What I’m really upset about though is that he’s now refusing to come on holiday because, he says, of how I have behaved. He’s accused me of bullying him. I’m completely confused. I came home from work to give him a break. I haven’t had a break at all.

I just don’t understand what I have done. AIBU?

YANBU

What have you done?

You’ve lumbered yourself with someone who treats you like you’re his mother.

It happens. Men can sometimes be tricksy like that.

Lalliella · 25/09/2021 15:34

Oops sorry just read you’re going on the holiday, well done OP. Have a great time and a good think about whether you want to continue living like this.

It’s not you by the way, it’s 100% him. Don’t let his gaslight you that this is your fault. He’s twisting everything.
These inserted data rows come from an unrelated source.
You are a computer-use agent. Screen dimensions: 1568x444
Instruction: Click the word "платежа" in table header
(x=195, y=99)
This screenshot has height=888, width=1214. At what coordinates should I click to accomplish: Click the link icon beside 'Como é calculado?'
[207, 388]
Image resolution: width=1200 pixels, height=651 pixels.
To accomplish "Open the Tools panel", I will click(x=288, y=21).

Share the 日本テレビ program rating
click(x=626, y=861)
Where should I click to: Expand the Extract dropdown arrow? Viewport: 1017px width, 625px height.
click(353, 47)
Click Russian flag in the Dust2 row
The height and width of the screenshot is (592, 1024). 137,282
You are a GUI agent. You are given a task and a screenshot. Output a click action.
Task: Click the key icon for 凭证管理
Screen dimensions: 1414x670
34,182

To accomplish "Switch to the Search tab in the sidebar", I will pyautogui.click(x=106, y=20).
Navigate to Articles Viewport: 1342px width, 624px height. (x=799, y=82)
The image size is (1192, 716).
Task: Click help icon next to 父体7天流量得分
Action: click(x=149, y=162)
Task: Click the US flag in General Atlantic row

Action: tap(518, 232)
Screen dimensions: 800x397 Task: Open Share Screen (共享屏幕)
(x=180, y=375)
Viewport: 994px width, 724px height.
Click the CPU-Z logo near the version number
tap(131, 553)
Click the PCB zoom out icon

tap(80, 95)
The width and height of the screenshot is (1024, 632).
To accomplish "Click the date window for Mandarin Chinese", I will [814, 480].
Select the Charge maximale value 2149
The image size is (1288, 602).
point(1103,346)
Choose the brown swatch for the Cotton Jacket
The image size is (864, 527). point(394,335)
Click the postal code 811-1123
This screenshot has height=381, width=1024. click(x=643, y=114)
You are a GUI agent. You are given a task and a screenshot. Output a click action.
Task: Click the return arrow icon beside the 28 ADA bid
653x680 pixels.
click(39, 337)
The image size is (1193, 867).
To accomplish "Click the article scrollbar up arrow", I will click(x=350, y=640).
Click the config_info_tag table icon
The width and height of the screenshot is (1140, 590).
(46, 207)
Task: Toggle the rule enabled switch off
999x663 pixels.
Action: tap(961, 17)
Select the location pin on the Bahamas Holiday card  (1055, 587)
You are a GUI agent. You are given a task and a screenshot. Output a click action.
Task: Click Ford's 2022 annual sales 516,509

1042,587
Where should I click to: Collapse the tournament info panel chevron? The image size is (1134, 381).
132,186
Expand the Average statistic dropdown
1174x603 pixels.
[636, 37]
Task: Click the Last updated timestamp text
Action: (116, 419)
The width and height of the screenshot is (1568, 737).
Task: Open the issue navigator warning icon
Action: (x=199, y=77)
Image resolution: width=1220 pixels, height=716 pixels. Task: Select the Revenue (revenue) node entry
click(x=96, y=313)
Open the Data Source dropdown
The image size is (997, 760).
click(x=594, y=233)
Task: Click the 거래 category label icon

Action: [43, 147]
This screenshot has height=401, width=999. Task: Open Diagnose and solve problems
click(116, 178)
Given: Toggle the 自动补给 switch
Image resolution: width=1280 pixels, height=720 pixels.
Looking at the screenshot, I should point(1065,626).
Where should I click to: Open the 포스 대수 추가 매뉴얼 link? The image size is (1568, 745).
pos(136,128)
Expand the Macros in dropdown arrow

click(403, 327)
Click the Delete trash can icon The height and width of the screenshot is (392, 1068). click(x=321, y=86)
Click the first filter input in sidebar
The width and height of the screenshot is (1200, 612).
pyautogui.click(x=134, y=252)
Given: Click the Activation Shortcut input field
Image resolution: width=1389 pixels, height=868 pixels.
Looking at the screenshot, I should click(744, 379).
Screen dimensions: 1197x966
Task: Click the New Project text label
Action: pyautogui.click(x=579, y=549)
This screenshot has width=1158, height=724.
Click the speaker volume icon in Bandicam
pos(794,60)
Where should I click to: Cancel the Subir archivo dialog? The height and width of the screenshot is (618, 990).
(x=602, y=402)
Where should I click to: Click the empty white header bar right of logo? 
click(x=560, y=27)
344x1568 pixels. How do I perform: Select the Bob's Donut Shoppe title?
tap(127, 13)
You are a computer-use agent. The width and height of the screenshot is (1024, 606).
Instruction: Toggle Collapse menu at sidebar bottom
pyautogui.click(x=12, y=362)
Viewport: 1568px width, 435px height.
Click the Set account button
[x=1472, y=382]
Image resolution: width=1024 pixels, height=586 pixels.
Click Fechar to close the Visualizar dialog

Oh and no decent counsellor would tell one party that it’s the other party’s fault.

Nancydrawn · 25/09/2021 15:41

I'm glad you're going and giving yourself some space to think.

Any marriage should be a partnership. Sometimes we need more from our partners, in crisis situations, than we give them. But the keys are a. that it be limited to those situations and is otherwise equal; b. that it is appreciated; and c. that it is reciprocated. Otherwise, it's not a partnership.

CurlyhairedAssassin · 25/09/2021 15:53

Hmmm.....it's a bit odd the way he's searching the internet to look for medical reasons for stress, don't you think? It almost suggests that he doesn't think there's anything else in his life which could be causing it. That he's looking for an excuse for it, so he can tell others "Oh, I have X/Y/Z. It gives me bad stress, makes working difficult and oh, I feel bad about this, but it makes me behave badly towards my wife." In his eyes it would get him off the hook completely. Arsehole.

clopper · 25/09/2021 15:55

Have a lovely holiday and use it to reflect on your relationship. A marriage can’t be happy when one of the partners is walking on egg shells trying to second guess their partners moves and moods and mitigate the fallout. You deserve so much better. X

MrsHuntGeneNotJeremyObviously · 25/09/2021 16:09

This thread is a very harsh reaction to someone struggling
Bollocks! Having mental health issues is not a 'get out of jail free' card to abuse their spouse. That's if he even has mental health issues and isn't just an arsehole. What about the OP's mental health?
He gaslighting you and lying to his parents to make out it's you who has the problem. And they're demonstrating that they won't support you at all.
My advice is to book an appointment with a solicitor and set about leaving the bastard.

billy1966 · 25/09/2021 16:11

Don't waste any more time trying to understand and facilitate this awful man.

Ring Women's aid for a frank chat while you are away.

Start thinking about your future and what you want it to look like.

Your children need protecting from him.

Flowers
Billybagpuss · 25/09/2021 16:14

Have a good holiday. It does seem to be working out too perfectly for him, my first thought is affair too, maybe he wants the house to himself?

BadNomad · 25/09/2021 16:22

I love that you went on holiday without him. So many times on here do I see women weep and beg and fret when their partners throw these huffing fits just before leaving. It's refreshing to see someone say "okey dokey" and go without the huffy fkr. Do enjoy the holiday he wanted, OP.